#### [Exercise brief]
Transcribe all of the records precisely as they are presented.

#### [The data]
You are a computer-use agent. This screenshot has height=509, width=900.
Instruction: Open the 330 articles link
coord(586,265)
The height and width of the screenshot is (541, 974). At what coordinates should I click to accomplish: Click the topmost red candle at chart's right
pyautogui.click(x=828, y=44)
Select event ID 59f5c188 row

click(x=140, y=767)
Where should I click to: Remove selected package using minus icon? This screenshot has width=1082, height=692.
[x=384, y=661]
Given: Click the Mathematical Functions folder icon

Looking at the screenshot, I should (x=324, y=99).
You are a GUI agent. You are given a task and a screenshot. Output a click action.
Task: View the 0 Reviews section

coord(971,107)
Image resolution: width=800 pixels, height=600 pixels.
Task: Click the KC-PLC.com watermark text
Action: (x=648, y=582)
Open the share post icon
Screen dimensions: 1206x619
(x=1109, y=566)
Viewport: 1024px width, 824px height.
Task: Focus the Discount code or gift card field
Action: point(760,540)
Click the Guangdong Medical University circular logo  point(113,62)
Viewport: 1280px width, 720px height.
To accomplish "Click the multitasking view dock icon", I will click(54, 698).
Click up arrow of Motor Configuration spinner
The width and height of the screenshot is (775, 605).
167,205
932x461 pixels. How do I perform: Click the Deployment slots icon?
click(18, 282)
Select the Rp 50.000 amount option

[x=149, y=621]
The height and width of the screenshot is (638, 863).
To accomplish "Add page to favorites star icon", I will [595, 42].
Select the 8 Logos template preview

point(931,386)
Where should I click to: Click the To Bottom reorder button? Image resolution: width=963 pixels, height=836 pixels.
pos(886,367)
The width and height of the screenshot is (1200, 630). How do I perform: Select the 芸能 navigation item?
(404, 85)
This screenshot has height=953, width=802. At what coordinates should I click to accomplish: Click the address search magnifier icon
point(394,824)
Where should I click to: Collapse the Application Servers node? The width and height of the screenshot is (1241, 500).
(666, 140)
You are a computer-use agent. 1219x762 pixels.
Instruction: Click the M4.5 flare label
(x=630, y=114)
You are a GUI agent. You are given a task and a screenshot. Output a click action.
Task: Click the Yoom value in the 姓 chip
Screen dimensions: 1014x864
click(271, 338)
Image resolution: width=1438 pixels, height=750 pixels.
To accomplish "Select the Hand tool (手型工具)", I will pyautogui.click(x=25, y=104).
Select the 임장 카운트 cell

#### [Answer for the task]
You are a computer-use agent. This screenshot has height=509, width=900.
Instruction: Open the 330 articles link
coord(586,265)
The height and width of the screenshot is (541, 974). At what coordinates should I click to accomplish: Click the topmost red candle at chart's right
pyautogui.click(x=828, y=44)
Select event ID 59f5c188 row

click(x=140, y=767)
Where should I click to: Remove selected package using minus icon? This screenshot has width=1082, height=692.
[x=384, y=661]
Given: Click the Mathematical Functions folder icon

Looking at the screenshot, I should (x=324, y=99).
You are a GUI agent. You are given a task and a screenshot. Output a click action.
Task: View the 0 Reviews section

coord(971,107)
Image resolution: width=800 pixels, height=600 pixels.
Task: Click the KC-PLC.com watermark text
Action: (x=648, y=582)
Open the share post icon
Screen dimensions: 1206x619
(x=1109, y=566)
Viewport: 1024px width, 824px height.
Task: Focus the Discount code or gift card field
Action: point(760,540)
Click the Guangdong Medical University circular logo  point(113,62)
Viewport: 1280px width, 720px height.
To accomplish "Click the multitasking view dock icon", I will click(54, 698).
Click up arrow of Motor Configuration spinner
The width and height of the screenshot is (775, 605).
167,205
932x461 pixels. How do I perform: Click the Deployment slots icon?
click(18, 282)
Select the Rp 50.000 amount option

[x=149, y=621]
The height and width of the screenshot is (638, 863).
To accomplish "Add page to favorites star icon", I will [595, 42].
Select the 8 Logos template preview

point(931,386)
Where should I click to: Click the To Bottom reorder button? Image resolution: width=963 pixels, height=836 pixels.
pos(886,367)
The width and height of the screenshot is (1200, 630). How do I perform: Select the 芸能 navigation item?
(404, 85)
This screenshot has height=953, width=802. At what coordinates should I click to accomplish: Click the address search magnifier icon
point(394,824)
Where should I click to: Collapse the Application Servers node? The width and height of the screenshot is (1241, 500).
(666, 140)
You are a computer-use agent. 1219x762 pixels.
Instruction: Click the M4.5 flare label
(x=630, y=114)
You are a GUI agent. You are given a task and a screenshot. Output a click action.
Task: Click the Yoom value in the 姓 chip
Screen dimensions: 1014x864
click(271, 338)
Image resolution: width=1438 pixels, height=750 pixels.
To accomplish "Select the Hand tool (手型工具)", I will pyautogui.click(x=25, y=104).
Select the 임장 카운트 cell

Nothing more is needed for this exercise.